Aby powrócić do oryginalnych wartości musimy znać wartości poziomów użytych przy tworzeniu czynnika. W tym przypadku c(10, 20, 30, 40)
. Jeśli znamy oryginalne poziomy (w prawidłowej kolejności), możemy powrócić do oryginalnych wartości.

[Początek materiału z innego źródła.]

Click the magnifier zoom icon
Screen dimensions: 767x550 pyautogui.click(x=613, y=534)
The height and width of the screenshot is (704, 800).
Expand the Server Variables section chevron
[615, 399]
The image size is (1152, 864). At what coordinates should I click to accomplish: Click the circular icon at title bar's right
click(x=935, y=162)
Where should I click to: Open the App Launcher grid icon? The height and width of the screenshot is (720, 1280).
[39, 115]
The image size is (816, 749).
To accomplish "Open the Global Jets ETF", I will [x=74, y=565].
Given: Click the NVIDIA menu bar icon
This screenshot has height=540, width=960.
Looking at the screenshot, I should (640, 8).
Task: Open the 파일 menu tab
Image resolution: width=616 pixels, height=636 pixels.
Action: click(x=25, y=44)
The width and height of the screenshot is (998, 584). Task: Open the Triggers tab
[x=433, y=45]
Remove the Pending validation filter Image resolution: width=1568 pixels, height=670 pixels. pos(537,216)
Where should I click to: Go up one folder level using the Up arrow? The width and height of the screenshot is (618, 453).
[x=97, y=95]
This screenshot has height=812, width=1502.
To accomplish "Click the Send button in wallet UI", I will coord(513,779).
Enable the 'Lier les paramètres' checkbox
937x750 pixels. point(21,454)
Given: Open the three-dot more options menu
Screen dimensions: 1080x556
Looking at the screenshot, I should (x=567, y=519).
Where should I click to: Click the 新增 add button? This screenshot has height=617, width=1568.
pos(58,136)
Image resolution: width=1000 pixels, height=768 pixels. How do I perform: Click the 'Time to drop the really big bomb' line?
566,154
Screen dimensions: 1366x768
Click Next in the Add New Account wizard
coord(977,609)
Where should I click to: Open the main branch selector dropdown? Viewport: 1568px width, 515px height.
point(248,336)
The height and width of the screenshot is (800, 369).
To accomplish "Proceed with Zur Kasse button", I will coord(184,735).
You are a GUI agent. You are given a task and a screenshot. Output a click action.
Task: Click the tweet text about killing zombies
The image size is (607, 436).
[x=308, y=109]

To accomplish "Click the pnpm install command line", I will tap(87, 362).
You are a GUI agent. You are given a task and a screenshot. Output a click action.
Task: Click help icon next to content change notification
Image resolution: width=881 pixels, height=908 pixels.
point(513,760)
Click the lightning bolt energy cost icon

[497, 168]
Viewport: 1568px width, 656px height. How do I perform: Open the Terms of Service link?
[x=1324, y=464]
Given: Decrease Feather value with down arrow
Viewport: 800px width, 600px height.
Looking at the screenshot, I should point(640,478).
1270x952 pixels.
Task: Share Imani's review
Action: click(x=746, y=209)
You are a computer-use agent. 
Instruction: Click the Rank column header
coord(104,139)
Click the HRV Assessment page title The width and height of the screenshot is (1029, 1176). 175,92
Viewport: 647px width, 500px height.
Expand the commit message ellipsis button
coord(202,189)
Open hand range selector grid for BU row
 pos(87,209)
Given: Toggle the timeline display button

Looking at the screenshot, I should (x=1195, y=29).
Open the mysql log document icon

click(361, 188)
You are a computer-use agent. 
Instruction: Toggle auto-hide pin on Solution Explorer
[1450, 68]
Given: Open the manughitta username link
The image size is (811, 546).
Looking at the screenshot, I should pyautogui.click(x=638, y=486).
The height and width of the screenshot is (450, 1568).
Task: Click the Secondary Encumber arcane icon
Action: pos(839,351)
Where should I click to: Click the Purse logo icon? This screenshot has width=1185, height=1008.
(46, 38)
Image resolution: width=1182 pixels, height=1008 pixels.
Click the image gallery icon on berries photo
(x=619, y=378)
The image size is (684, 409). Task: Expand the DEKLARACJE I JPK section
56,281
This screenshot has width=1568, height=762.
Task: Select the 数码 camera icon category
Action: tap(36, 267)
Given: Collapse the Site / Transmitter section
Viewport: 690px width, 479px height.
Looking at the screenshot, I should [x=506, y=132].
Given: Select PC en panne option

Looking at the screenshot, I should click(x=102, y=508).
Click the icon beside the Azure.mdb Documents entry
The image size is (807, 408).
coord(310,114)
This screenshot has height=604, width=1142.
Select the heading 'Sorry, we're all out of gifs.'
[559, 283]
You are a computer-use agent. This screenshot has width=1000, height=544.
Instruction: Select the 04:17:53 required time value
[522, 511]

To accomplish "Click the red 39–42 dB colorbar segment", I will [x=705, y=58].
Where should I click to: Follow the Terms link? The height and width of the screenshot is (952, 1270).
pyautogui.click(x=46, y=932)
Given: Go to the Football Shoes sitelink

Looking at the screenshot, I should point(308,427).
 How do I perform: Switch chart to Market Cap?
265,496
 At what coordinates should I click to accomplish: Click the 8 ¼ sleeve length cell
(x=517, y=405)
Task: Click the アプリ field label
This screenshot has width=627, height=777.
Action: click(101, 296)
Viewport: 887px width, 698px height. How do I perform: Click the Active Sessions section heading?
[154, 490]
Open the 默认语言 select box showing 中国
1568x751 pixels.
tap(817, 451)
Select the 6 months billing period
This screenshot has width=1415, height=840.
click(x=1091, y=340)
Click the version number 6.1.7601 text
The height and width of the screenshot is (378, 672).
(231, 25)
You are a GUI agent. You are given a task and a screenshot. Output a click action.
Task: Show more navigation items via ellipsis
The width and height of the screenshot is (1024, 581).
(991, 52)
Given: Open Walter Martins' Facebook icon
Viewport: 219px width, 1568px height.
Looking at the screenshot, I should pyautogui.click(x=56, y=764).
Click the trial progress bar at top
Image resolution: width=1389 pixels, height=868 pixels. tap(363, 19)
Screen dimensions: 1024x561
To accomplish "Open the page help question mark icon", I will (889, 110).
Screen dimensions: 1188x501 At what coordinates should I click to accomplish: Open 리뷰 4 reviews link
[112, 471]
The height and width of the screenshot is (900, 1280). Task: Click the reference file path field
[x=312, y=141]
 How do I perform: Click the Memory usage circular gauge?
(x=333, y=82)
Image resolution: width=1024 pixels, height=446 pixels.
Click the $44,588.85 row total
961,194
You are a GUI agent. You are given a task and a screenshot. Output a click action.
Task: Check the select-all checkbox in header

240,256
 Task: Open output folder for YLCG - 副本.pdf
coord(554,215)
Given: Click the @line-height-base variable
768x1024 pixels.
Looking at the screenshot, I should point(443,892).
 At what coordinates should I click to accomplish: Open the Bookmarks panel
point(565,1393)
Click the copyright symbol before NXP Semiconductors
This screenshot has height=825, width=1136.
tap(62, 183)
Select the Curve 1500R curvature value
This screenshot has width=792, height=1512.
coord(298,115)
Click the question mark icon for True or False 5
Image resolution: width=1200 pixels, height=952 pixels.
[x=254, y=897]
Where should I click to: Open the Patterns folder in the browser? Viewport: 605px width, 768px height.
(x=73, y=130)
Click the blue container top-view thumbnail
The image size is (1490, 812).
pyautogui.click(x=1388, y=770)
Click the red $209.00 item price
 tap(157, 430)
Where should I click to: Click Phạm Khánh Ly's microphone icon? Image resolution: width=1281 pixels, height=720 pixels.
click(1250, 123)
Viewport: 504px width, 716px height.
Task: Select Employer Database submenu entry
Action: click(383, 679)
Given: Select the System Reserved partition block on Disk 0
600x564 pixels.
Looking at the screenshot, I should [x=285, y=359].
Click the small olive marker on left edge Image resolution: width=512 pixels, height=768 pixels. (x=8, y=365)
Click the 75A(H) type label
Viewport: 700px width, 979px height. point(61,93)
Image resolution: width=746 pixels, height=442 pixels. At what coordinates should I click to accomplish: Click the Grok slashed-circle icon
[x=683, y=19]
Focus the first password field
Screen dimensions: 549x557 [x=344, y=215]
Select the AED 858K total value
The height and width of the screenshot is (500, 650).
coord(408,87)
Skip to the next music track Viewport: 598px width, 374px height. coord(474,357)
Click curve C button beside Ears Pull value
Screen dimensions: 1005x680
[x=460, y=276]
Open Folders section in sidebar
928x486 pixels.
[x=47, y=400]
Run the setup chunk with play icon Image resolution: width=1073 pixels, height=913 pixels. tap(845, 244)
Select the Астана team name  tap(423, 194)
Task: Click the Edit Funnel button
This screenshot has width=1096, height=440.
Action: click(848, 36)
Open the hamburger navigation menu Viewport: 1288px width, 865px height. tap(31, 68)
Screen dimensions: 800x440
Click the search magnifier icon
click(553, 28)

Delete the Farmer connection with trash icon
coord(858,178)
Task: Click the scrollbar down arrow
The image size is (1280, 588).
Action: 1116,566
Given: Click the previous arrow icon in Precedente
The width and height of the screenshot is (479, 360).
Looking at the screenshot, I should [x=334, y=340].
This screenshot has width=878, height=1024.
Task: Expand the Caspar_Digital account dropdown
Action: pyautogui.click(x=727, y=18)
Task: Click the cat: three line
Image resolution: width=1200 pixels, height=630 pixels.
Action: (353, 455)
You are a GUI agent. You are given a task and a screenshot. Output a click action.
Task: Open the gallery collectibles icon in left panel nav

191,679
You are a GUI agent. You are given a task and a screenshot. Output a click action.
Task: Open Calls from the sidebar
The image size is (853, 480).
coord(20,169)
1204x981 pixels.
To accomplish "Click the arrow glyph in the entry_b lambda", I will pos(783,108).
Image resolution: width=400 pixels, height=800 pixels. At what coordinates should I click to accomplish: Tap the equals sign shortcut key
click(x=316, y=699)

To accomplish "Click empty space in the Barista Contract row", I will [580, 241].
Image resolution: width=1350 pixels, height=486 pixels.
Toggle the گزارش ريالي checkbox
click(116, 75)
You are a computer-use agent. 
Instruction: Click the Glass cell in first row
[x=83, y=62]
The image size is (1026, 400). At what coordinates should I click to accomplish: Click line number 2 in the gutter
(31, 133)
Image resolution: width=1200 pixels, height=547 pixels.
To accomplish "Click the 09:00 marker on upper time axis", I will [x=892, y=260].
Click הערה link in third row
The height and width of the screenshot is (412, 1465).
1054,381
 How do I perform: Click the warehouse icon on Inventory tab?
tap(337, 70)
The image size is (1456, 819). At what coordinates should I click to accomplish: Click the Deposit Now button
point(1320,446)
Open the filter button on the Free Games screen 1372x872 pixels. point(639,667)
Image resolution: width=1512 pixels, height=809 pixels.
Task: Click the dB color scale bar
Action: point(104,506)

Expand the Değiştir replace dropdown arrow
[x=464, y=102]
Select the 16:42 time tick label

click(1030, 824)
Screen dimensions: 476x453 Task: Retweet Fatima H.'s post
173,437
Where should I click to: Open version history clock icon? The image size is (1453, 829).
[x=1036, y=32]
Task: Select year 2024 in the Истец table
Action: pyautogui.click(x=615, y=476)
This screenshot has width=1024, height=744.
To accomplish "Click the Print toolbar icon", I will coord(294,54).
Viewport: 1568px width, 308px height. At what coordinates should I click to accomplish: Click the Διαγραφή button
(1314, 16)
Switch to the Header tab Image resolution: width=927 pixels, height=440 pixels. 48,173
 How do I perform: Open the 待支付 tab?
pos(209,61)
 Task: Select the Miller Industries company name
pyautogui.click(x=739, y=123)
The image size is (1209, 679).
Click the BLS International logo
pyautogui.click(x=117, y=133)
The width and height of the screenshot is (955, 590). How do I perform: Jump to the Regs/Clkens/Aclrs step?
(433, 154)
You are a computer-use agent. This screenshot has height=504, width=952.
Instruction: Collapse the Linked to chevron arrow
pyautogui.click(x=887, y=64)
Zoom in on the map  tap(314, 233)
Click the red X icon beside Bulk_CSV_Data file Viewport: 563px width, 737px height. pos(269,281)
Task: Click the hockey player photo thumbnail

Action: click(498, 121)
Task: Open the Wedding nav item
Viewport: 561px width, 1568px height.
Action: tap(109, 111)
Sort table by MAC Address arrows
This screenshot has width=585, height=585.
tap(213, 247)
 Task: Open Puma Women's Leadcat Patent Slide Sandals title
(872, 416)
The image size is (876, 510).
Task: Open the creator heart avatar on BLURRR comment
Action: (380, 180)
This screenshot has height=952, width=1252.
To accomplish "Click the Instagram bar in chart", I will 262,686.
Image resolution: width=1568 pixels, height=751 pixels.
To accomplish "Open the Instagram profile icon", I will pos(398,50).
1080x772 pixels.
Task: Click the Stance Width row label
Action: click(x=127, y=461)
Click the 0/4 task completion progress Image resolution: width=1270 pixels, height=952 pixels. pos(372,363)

> orig_levels <- c(10, 20, 30, 40)
> x1 <- orig_levels[f]
> all.equal(x, x1)
[1] TRUE
I to będzie działać tylko w przypadku, gdy etykiety zostały zdefiniowane dla wszystkich możliwych wartości w oryginalnych danych.
Więc jeśli będziesz potrzebował oryginalnych wartości, musisz je zachować. W przeciwnym razie istnieje duże prawdopodobieństwo, że nie będzie można do nich wrócić tylko z czynnika.